• EXERCISE DESCRIPTION: For the data below, give again exactly the lines from the one containing "This screenshot has height=748, width=1179." through the one containing "Given: Collapse the filter options menu arrow", both ends included, and no others.

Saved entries
........
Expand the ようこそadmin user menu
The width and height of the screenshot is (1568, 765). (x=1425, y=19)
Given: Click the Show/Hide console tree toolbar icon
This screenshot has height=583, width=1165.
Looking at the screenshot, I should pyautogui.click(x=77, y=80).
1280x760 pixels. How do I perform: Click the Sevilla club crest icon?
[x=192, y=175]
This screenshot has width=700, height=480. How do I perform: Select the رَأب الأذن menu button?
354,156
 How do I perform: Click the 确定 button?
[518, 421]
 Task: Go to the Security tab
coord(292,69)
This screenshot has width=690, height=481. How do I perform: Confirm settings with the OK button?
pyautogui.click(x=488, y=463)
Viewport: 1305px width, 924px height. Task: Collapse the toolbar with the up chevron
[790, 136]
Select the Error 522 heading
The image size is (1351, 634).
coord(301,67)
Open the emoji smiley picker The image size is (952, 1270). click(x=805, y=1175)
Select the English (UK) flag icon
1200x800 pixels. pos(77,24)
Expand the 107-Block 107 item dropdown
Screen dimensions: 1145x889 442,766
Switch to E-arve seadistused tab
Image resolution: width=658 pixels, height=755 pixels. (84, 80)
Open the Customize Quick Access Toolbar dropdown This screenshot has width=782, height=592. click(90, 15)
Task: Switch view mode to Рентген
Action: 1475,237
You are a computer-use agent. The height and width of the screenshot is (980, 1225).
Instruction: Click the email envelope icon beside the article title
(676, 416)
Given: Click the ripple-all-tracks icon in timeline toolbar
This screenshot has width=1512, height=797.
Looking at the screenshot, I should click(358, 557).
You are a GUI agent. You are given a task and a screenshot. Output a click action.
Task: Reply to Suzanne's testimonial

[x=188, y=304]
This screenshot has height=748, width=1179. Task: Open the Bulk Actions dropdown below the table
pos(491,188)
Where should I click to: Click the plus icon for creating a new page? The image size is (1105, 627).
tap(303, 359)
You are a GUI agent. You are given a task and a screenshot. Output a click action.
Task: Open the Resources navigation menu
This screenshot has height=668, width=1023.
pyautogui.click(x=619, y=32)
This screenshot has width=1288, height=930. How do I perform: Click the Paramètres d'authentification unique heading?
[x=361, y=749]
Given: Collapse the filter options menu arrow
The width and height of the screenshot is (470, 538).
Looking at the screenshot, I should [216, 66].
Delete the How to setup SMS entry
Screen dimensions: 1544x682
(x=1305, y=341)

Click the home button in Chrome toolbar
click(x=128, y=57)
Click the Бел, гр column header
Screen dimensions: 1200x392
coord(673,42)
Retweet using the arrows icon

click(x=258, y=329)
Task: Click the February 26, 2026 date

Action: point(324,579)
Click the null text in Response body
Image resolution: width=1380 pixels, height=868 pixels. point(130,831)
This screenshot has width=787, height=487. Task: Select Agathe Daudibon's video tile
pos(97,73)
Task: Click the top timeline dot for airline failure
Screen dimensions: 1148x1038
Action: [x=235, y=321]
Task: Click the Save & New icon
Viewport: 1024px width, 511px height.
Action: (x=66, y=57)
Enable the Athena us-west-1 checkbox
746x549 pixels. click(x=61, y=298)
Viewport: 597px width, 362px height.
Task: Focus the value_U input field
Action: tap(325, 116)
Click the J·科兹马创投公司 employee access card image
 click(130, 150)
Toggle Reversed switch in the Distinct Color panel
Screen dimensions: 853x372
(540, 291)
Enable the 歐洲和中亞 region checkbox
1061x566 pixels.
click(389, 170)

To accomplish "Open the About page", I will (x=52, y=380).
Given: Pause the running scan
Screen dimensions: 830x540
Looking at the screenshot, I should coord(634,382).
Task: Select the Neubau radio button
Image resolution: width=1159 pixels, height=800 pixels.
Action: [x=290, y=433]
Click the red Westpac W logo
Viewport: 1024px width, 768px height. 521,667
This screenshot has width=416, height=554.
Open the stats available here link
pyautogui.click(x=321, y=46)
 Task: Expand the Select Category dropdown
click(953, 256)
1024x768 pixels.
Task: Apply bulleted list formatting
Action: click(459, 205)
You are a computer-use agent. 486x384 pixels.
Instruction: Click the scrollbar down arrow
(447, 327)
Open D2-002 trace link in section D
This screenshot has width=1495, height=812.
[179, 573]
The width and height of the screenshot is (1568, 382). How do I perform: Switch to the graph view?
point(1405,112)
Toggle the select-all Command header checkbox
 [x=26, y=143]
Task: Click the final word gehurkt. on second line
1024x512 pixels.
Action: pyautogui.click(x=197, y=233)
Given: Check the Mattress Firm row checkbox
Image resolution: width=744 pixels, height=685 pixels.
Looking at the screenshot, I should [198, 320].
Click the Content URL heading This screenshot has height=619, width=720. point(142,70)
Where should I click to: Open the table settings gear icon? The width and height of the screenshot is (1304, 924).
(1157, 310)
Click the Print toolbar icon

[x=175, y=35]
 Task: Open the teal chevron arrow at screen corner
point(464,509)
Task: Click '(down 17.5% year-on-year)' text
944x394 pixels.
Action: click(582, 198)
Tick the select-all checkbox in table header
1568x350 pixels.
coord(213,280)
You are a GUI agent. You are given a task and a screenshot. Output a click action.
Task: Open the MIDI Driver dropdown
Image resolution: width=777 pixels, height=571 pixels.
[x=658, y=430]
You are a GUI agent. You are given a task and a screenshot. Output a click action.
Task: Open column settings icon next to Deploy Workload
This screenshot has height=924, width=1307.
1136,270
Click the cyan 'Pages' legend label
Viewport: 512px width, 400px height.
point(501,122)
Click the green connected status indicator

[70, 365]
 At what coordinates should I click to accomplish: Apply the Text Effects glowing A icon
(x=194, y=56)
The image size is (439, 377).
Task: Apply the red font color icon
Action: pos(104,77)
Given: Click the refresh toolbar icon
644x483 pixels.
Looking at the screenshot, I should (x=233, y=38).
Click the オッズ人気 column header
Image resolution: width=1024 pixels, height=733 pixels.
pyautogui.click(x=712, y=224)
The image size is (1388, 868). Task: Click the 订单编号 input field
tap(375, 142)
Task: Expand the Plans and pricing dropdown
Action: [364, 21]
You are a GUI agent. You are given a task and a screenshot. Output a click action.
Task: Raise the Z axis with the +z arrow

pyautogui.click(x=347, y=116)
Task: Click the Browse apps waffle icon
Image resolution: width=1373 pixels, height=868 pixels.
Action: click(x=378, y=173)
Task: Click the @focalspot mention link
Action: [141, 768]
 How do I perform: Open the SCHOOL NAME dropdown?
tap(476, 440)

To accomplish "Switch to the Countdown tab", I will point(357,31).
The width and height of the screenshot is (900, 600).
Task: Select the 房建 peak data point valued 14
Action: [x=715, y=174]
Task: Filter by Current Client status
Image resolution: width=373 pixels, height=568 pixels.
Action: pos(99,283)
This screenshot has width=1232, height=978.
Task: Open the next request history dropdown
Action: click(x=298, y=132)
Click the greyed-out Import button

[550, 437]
........
• SOLUTION TO THE EXERCISE:
This screenshot has height=748, width=1179. Task: Open the Bulk Actions dropdown below the table
pos(491,188)
Where should I click to: Click the plus icon for creating a new page? The image size is (1105, 627).
tap(303, 359)
You are a GUI agent. You are given a task and a screenshot. Output a click action.
Task: Open the Resources navigation menu
This screenshot has height=668, width=1023.
pyautogui.click(x=619, y=32)
This screenshot has width=1288, height=930. How do I perform: Click the Paramètres d'authentification unique heading?
[x=361, y=749]
Given: Collapse the filter options menu arrow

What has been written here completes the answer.